Una de las grandes maestras del relato breve, brevísimo. Siempre hay un homenaje a la Matute en lo que escribo. Sus niños tontos son el modelo de algunos de los microcuentos de Casa de Muñecas y de las pobres huérfanas de Las madres negras. La gran Matute sabía hilar fino, concentrar hasta límites insospechados la belleza y lo trágico, lo bello y lo siniestro. Ella publicó en los años cincuenta del siglo XX una rareza, un libro de microcuentos antes de que se hablara del género como tal, esa colección de relatos escuetos y certeros sobre la infancia como lugar del que algunas veces, pocas, se sale ileso. La muerte, la poesía, la inocencia, son elementos troncales de cada texto, que con frecuencia abordan el rechazo del diferente por parte de la masa. Ser diferente es ser oscuro de piel, feo, pobre, débil. Los juguetes son objetos mágicos, imposibles de alcanzar, los juegos a menudo se convierten en guerras ocultas perdidas por el más vulnerable del grupo.
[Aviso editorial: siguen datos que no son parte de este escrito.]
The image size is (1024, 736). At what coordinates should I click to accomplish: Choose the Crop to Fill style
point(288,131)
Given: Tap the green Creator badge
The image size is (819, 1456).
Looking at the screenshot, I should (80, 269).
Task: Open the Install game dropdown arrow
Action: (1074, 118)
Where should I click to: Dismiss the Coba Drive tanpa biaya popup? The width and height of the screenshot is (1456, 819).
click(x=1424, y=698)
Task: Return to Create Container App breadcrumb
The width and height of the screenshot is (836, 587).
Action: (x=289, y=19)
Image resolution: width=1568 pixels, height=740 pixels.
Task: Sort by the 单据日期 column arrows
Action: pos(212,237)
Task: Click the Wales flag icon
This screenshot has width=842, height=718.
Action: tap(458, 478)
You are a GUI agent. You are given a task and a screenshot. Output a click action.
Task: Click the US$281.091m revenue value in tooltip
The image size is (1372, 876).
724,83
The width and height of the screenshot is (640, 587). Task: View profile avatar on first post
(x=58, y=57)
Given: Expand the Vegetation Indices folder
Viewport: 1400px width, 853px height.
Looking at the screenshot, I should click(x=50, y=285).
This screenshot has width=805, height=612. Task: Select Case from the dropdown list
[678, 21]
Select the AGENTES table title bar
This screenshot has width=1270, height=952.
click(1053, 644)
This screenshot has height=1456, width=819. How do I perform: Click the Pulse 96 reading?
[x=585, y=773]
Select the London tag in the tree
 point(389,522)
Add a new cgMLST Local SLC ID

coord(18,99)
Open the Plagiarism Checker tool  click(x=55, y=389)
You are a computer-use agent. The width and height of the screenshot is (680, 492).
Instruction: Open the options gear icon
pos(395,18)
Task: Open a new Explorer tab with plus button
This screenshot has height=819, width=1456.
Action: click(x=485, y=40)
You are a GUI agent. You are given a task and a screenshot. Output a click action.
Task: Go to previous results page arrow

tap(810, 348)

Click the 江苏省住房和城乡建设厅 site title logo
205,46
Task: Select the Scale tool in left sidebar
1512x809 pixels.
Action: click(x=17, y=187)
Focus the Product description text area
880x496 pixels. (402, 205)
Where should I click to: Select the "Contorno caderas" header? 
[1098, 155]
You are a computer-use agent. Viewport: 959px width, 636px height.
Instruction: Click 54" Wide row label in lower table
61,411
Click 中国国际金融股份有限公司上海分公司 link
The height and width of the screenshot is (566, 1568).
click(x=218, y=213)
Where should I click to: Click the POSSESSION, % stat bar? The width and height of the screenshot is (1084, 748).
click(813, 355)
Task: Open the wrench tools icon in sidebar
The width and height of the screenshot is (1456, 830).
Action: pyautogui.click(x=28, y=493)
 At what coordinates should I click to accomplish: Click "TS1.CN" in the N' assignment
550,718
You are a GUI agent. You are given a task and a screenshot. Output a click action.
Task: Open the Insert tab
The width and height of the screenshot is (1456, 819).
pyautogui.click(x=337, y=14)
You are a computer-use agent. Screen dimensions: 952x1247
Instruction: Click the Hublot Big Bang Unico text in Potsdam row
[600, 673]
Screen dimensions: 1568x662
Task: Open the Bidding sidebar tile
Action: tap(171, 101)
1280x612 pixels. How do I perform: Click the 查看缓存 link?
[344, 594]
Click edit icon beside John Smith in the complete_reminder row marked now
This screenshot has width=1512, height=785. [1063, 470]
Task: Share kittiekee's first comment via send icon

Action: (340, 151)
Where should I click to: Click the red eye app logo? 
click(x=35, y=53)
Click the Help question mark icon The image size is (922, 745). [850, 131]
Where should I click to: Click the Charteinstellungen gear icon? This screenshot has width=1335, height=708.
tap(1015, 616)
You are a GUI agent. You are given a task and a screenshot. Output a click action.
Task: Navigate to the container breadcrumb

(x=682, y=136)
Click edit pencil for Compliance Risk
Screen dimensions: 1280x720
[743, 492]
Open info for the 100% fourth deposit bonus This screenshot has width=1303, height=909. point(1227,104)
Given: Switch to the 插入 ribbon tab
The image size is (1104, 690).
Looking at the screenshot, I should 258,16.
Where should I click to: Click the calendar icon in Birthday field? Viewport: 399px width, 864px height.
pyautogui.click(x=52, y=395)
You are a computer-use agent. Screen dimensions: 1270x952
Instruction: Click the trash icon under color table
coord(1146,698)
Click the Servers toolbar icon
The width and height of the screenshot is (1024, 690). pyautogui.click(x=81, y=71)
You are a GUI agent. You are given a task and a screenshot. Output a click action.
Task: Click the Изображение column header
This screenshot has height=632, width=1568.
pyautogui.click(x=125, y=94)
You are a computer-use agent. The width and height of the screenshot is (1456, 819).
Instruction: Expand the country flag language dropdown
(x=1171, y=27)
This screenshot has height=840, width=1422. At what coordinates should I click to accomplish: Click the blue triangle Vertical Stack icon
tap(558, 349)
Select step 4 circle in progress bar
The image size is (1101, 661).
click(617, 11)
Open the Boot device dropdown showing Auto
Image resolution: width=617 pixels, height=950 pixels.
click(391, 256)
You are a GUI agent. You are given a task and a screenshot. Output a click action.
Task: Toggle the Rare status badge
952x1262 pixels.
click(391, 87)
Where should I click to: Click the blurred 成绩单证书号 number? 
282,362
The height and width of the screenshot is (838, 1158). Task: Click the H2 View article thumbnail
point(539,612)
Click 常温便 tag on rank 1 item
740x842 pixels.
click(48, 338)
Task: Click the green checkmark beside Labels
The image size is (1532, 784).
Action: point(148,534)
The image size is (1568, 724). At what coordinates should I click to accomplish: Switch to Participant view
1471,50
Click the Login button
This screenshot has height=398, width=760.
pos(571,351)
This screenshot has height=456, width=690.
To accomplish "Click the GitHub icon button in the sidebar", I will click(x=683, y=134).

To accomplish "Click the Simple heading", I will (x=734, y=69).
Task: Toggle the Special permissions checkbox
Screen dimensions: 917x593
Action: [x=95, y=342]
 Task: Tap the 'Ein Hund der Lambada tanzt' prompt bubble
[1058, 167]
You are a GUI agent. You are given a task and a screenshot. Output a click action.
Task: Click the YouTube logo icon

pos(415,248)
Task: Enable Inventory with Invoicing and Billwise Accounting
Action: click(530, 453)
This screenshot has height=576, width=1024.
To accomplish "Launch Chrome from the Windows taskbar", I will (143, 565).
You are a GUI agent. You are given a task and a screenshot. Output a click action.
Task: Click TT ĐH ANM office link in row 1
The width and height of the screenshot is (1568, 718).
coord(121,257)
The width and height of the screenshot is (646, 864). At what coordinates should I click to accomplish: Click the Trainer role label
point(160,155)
En La niña fea la diferencia viene marcada por el físico de la niña. Le basta a la autora una primera frase para explicar el aspecto de esa criatura despreciada por las otras. Matute hace que veamos el peinado de la niña, su cuaderno de clase, la maravillosa manzana de cuento gracias al adjetivo preciso, «brillante», que la desrealiza. Es capaz de hacernos oír al coro de muchachas hostiles increpando a la niña por su fealdad. Llama la atención la belleza de las palabras que elige, su selección del refugio natural al que la niña se acoge para sentirse a salvo. Acacias, rosas silvestres, abejas de oro. El mundo de lo natural es un cuento hermoso y la tierra una cama caliente, un lecho al que llevan finalmente a la niña con su mini corona de espinos y flores de trapo, flores falsas, y los colores fríos que prefiere la muerte, el azul y el morado de las cintas con las que ciñe las muñecas infantiles. Por fin se reconoce su belleza, justo antes de que la niña sea enterrada en el color caliente, qué maravillosa sinestesia, en un lugar donde los árboles juegan y la vida permanece escondida, a salvo del mundo real. ¿Se puede decir más con menos? No. ¿Se puede decir más bonito? Tampoco.
Escribid niños y niñas rarísimos, tontísimos. Es un ejercicio maravilloso y triste con frecuencia traer de vuelta, desde el recuerdo, jirones de la infancia.